Scopus Indexed Publications
Paper Details
- Title
-
Movie Subtitle Document Classification Using Unsupervised Machine Learning Approach
- Author
-
Md. Mehedi Hasan,
Imrus Salehin,
Sadia Tamim Dip,
Sonia Akter,
T. M. Kamruzzaman,
- Email
-
- Abstract
-
Since the evolution of digital
and online text content, automatic document classification has become a
significant research issue. There is a most commonly used machine
learning approach to improve this task: an unsupervised approach, where
no human interaction or labelling documents are required at any point
throughout the whole procedure. This study addressed an approach for
movie subtitle document classification using an unsupervised machine
learning technique. The dataset has been created, collecting almost 500
English movie subtitle files based on the popular movies of IMDB. Two
feature extraction methods have been used and combined with unsupervised
machine learning algorithms and a dimension reduction technique has
been used to reduce the dimensionality of this work. As unsupervised
machine learning techniques, we used Bisecting K-Means, K-Means and
Agglomerative Hierarchical Clustering Algorithm; Average link, Single
Link and Double link. We assessed that K-means and Bisecting k-means are
the best performers of the unsupervised techniques in the term of
cluster quality.

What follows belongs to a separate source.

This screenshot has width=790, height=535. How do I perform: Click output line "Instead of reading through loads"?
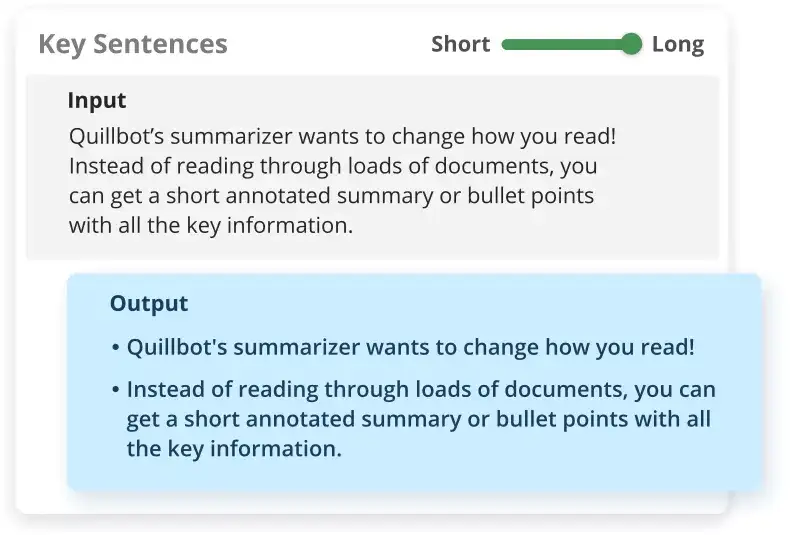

We addressed the reason for the outliers of the
training set and recommended using unsupervised techniques to improve
predefining categories and labelling the textual documents in the
training set.
- Keywords
-
subtitle document classification , clustering , unsupervised learning , TF-IDF , BOW
- Journal or Conference Name
- 2021 IEEE 6th International Conference on Computing, Communication and Automation (ICCCA)
- Publication Year
-
2021
- Indexing
-
scopus